Dann sprach Karl Twersten. Nur wenige Worte, und auch sie nur, als habe er Ingeborg Bramberg eine Aufklärung zu geben. ... »Das entschädigt. Für schlaflose Nächte. Für frühzeitig grau gewordenes Haar. Für den Verzicht auf so vieles, was die anderen ›Leben‹ nennen. Ich hätte beinah Liebe gesagt.« Und unvermittelt ging er zu einer kurzen, plastischen Schilderung des Umbaues über. »Sie können sich gratulieren, Bramberg. Sie kriegen eines der schönsten Schiffe, das die Hamburger Flagge zeigt. Einen Leviathan der See.«

»Na, wenn Sie es selbst loben, brauch' ich es nicht.«

»Loben? Was sind die paar Worte! Das Schiff lobt sich selbst, und es hat recht! Nur die Lumpe sind bescheiden.«

Er nickte dem Dampfer zu. Und in dem stummen Gruß ruhte die Aufforderung: Halt dich wacker.
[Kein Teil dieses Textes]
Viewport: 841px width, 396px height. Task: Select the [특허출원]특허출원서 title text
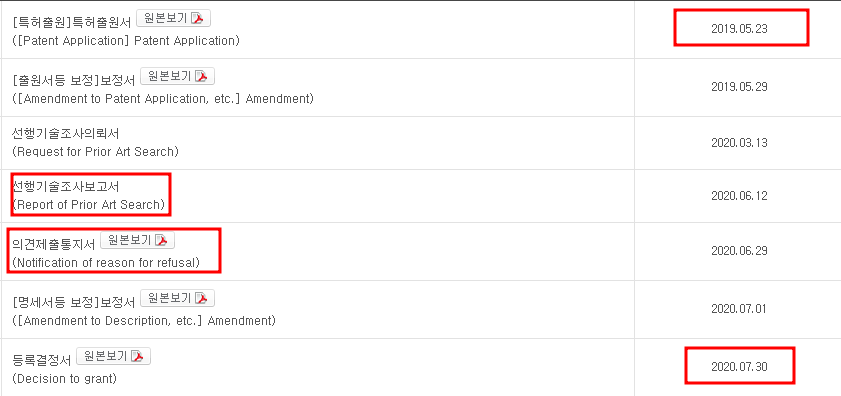71,23
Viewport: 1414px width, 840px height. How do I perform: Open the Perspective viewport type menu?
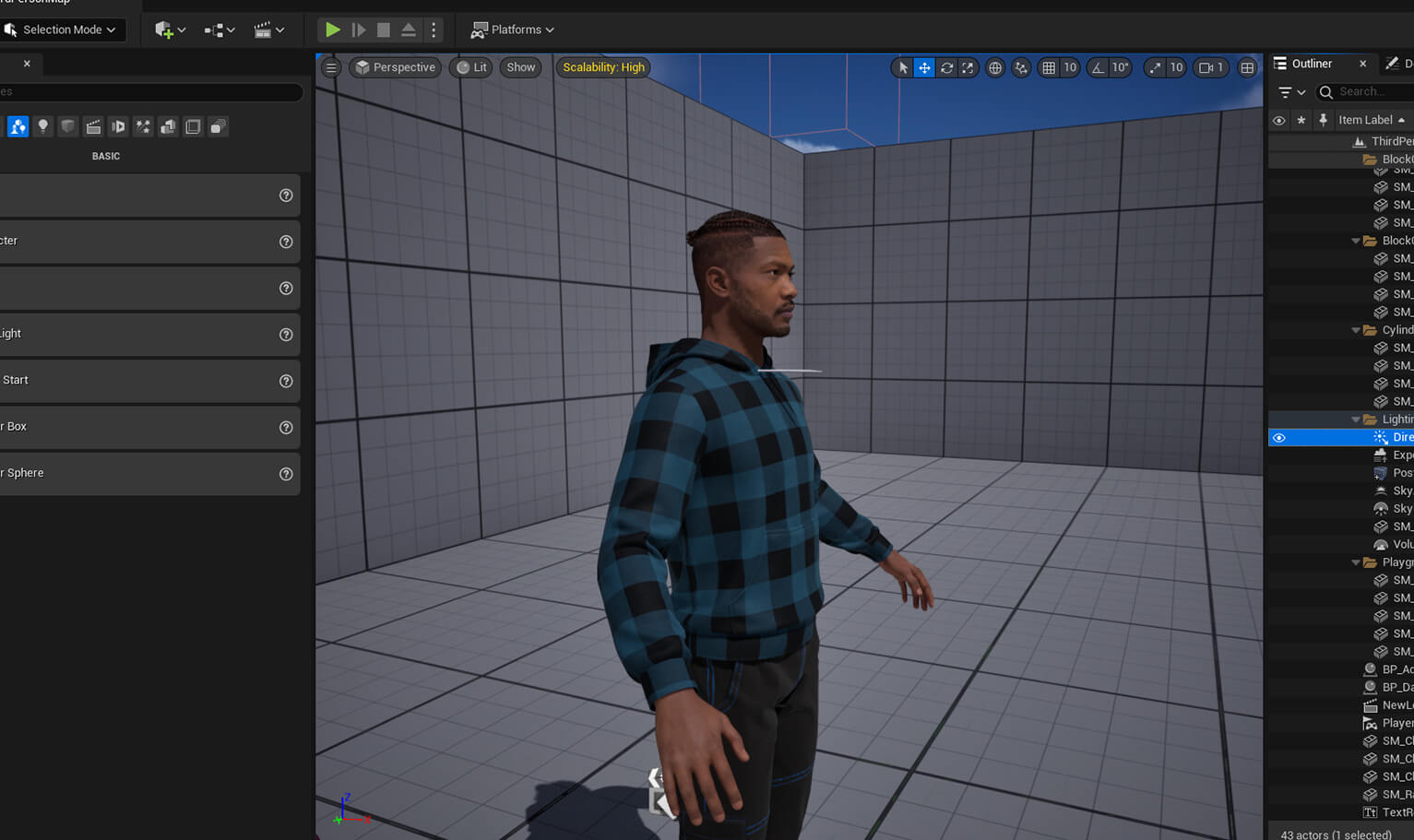point(395,67)
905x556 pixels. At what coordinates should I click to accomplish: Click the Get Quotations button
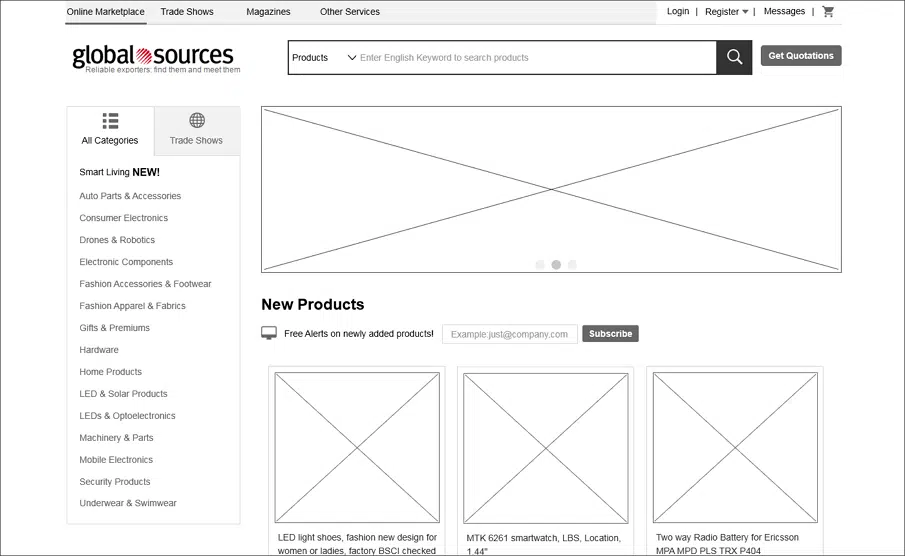pyautogui.click(x=800, y=56)
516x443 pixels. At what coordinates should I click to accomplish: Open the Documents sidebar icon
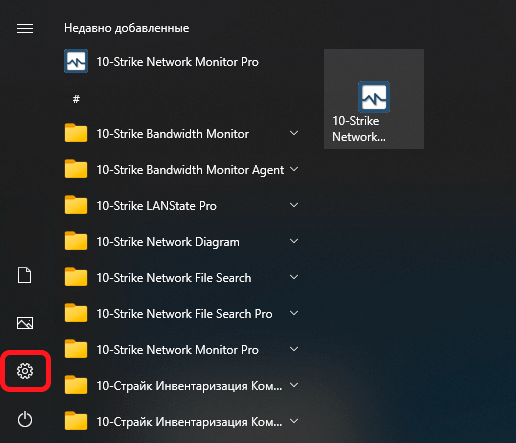[x=25, y=275]
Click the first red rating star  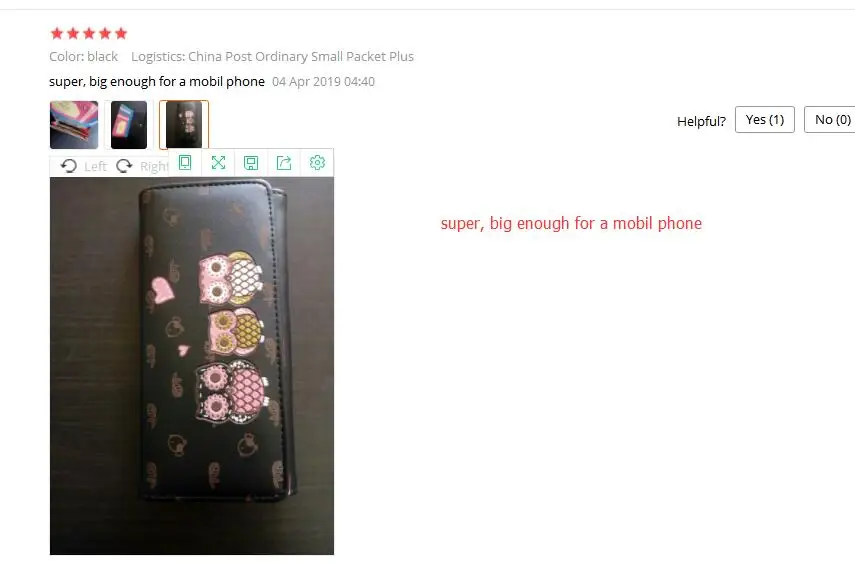click(x=57, y=34)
Mach mir Ehre.

Auf dem Rückwege lag die Schiffbauhalle, und sie bogen durch das Tor und gingen hindurch. Schneeweiß vor Hitze schmorten die kantigen Eisenblöcke in den Glühöfen. Und in die Brutstätte hinein, in der sich Feuer und Eisen zur Zeugung vermählt hatten, packten die Zähne der Dampfzangen und zogen Block um Block hervor. Wie ein Liebhaber erwartete sie der Schürmeister, ein hagerer, von der Hitze ausgedörrter Alter, aber mit Armen wie Gorillaarme, und Händen wie breite Fischflossen. Und in Armen und Händen ruhte der Eisenstab, mit dem er die weißglühenden Eisenbrote auf Weichheit und Schmiegsamkeit prüfte. Dann wandelte sich das knochige Gesicht zu einer liebevollen Grimasse, die Kiefer begannen zu kauen, und die Zunge leckte die Lippen mit dem Behagen des Feinschmeckers. Der Schürmeister wurde zum Koch, alle Sinne in ihm verschmolzen zum Spürsinn, und die ungeheuerlichen Arme und Hände strömten eine mädchenhafte Zärtlichkeit aus. Jetzt lagerte sich unaussprechliche Seligkeit auf seine Züge. Ein Ruf, der Vorsicht heischte, flog auf. Und die langen, glühweißen Eisenblöcke schwangen sich durch die Luft, legten sich unter die Schmiedepresse, die sie wie weichen Ton zusammenpreßte und zum Schiffskiel streckte, oder ließen sich auf den Richtplatten geschmeidig wie Wachs zu Spanten und Planken biegen. Dann stand der Schulmeister, hager und gedrückt, melancholisch auf seinen Stab gestützt, bis aufs neue die Türen zur Ofenhölle aufgerissen wurden, die für ihn die Freuden des Himmels barg.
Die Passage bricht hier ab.